Quote of the Month

When love and skill work together, expect a miracle. John Ruskin

Tuesday, November 10, 2015

Icy Encounters

There are still forty-one days until the December solstice but a chill is in the air, trees are nearly bare of leaves and needles, and snow is staying on the mountain tops.  It's a time to gather wood for cozy fires, check furnaces and gas fireplaces, take wool blankets and flannel sheets out of storage, and locate mittens, hats and scarves.  Poles, snow shoes, sleds, snowboards, skis and ice skates move from the back corners of sheds and garages to the front.

We all watch and wait for the snow to fall deeper and deeper.  We all watch and wait for those chilly temperatures to turn our water wonderlands into frozen stages for our skating dances and games.  In the realm of fairy tales and nursery rhymes the residents are as eager as we to shift into another season.  Little Red Gliding Hood (Random House, October 27, 2015) written by Tara Lazar with pictures by Troy Cummings follows a familiar girl among a cast of well-loved characters as she searches for a way to win.

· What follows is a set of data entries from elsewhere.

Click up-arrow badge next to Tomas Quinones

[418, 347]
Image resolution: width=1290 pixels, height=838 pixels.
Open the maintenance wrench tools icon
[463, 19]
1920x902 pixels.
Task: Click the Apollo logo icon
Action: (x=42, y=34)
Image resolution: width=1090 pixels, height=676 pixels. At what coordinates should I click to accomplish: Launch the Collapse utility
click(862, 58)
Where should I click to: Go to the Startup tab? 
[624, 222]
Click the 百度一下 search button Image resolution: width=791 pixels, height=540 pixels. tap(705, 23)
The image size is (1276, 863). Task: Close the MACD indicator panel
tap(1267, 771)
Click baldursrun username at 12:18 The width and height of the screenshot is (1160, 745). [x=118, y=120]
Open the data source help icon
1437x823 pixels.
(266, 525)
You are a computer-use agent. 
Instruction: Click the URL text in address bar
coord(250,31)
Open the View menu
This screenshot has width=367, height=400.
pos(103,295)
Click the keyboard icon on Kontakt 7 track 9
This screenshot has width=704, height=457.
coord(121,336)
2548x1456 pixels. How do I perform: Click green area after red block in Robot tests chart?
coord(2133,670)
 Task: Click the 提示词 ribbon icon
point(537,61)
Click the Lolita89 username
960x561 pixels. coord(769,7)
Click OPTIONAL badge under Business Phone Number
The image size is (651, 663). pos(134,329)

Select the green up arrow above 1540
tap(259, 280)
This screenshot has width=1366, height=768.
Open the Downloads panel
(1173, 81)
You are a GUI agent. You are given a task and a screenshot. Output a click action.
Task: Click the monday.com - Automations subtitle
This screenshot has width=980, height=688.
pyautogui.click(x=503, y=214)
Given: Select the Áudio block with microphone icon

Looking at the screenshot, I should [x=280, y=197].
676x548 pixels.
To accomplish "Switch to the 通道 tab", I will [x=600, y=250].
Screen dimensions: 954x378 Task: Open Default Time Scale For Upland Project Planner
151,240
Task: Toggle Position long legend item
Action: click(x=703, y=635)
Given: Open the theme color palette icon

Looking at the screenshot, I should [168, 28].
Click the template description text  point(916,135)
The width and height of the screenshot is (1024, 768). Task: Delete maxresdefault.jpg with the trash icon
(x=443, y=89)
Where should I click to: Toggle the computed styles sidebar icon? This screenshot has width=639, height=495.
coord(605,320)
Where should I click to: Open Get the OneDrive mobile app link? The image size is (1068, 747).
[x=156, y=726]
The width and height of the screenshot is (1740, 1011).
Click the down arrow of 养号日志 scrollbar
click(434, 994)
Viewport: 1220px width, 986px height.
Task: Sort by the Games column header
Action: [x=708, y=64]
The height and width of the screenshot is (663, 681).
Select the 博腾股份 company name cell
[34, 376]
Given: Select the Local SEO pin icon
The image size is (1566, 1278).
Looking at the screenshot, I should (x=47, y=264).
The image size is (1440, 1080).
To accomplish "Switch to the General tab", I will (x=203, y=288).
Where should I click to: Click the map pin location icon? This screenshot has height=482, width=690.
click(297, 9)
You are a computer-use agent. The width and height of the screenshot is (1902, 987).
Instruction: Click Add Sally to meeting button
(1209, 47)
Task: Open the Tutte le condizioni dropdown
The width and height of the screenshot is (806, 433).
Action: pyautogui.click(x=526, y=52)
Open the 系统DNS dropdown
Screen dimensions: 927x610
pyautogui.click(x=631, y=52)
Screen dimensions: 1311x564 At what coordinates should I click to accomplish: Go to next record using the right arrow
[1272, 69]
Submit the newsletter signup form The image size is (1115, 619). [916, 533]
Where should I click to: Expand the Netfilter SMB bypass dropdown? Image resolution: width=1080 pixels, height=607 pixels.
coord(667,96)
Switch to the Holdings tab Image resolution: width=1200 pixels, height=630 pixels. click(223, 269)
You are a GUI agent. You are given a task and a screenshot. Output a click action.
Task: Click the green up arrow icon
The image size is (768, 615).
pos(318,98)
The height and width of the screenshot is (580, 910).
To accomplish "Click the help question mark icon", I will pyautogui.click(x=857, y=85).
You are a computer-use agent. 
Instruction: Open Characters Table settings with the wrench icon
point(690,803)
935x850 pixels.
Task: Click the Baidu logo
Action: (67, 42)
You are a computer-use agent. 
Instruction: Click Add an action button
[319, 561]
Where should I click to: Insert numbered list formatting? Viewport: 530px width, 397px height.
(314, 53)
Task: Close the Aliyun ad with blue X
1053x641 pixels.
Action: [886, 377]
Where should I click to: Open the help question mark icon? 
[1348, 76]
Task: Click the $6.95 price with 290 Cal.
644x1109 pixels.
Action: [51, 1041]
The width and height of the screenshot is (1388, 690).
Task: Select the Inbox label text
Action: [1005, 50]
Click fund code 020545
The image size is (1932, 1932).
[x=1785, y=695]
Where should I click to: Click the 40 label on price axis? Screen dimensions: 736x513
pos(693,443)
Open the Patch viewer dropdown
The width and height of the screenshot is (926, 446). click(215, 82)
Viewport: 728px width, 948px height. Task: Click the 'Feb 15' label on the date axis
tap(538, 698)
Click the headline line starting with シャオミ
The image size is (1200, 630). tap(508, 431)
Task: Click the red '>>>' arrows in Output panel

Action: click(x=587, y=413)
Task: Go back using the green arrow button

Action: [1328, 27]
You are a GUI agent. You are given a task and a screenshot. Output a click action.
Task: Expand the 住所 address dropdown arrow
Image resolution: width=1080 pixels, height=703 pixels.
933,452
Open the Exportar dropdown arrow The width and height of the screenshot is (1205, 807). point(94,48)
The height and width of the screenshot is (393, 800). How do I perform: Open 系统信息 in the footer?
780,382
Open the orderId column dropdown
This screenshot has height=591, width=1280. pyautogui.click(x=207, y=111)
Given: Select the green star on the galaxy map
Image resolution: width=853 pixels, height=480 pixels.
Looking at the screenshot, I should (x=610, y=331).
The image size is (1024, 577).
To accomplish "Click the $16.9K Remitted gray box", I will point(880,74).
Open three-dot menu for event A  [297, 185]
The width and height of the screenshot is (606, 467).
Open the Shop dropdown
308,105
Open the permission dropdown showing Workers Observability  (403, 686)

It was winter, and the river winding through the enchanted forest was frozen solid.  A girl raced down to the river's edge and laced up her skates.

As she moves with the same grace as swallows on currents of air, we can easily see why the people have named her Little Red Gliding Hood.  She looks at her skates wondering how she will continue going to her Grandma's house every Sunday.  They are falling apart at the seams and too small.  Up ahead a group has gathered around a proclamation banner.

It's an announcement for a skating competition.  The winner will receive a pair of new skates. Little Red has to win.  Little Red knows she can win.  Little Red needs a partner but everyone already has someone or they have more excuses than Jack has frost.

Flying as fast as her feet will go to avoid the Big Bad Wolf Little Red arrives at her grandmother's cottage.  Her suggestions of the Gingerbread Man and Baby Bear won't work; too fast and Goldilocks snagged the little cub first.  As luck would have it, The Three Little Pigs were Grandma's new neighbors.

Someone was not too happy to hear Little Red utter

"Little pigs, little pigs, let me in!"

Someone started skating with purpose in pursuit.  Little Red raced across the ice but her skates could not take the strain.  One left her foot as she toppled toward the ice.  With outstretched arms the wolf, the big bad one, caught her.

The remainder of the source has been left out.